Be honest: You were just a bit skeptical when you read the above pronouncement from Gucci Mane two summers ago. Somewhere in the back of your mind, a doubt lurked that the healthy, optimistic Radric Davis who emerged from prison—so unfamiliar that some fans suggested he had been replaced by a clone—was really here for good.
But there he was in October 2017, more than a year later, slim as ever and smiling at Malcolm Gladwell as the bestselling author asked questions about his life and work. There he was last month, asking his followers what he should get his wife, Keyshia Ka’oir Davis, for her birthday (she requested a baby boy). And here he is again with El Gato: The Human Glacier, the fifth solo full-length Gucci has released since his July 2016 comeback album, Everybody Looking, and another project that gives the lie to the myth of the tortured artist. A healthy Gucci Mane makes significantly better records, every time.
Flooding the market has long been Gucci’s signature move. The difference these days is the product is undiluted—or as he puts it on “Strep Throat,” a Gato standout, “Used to get slept on/But now the work ain’t stepped on.” The new record, produced in full by 808 Mafia head (and longtime Gucci collaborator) Southside, is a tight half-hour of streetwise raps on which the sunnier reality of the artist’s real life is only occasionally explicit, as when he ends the second verse of “Smiling in the Drought,” a song about the benefits of forethought in drug-dealing, with the line, “See you later alligator/’Bout to meet with Oprah.”
In features and on his more commercial albums since his release, Gucci has often been ebullient—his guest spot on N.E.R.D.’s “Voila” consisted entirely of him proclaiming his ability to perform magic.

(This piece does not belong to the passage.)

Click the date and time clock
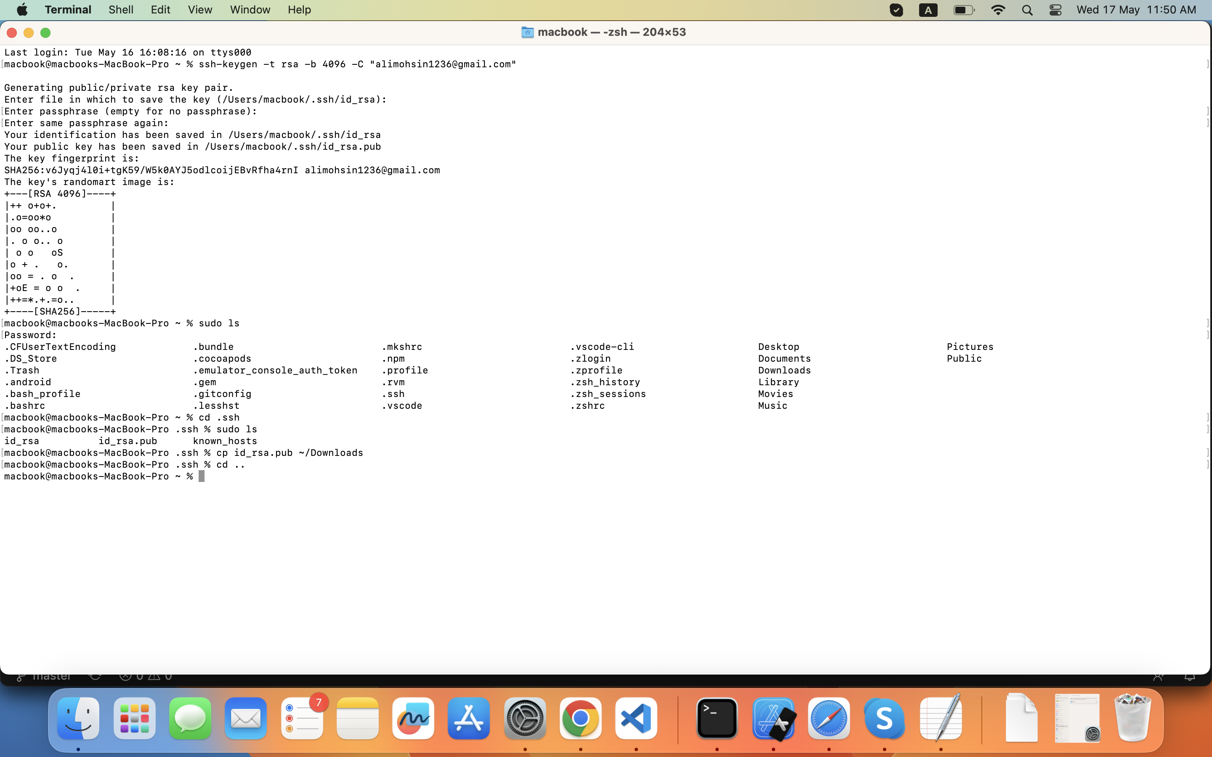 pos(1136,10)
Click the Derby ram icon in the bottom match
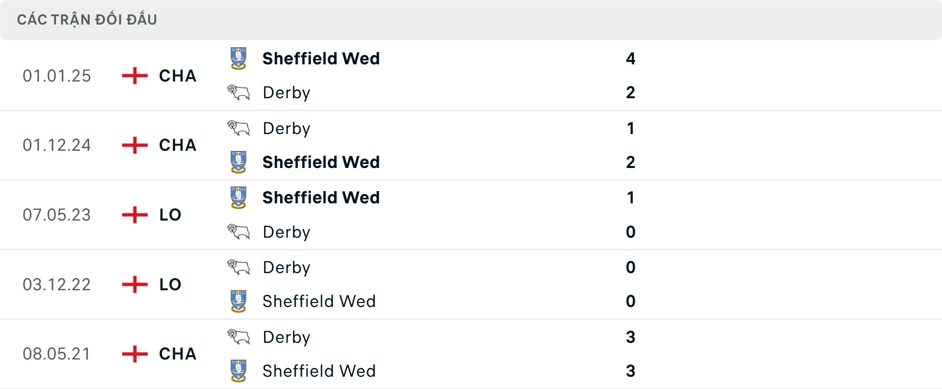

Gato opens in a different vein, with the ice-cold lament “Rich Ass Junkie,” a song as full of pathos as any Guwop has released. In its first verse, over mournful organ keys and heartbeat bass, he lays out the plight shared by many who abuse drugs, including both buyers and sellers. “Money down the drain/Dog food in the vein,” he raps. “Cause I’m the one that serving her, am I the one to blame?” There’s an ashamed, ad-libbed “no!” immediately following, but the question answers itself.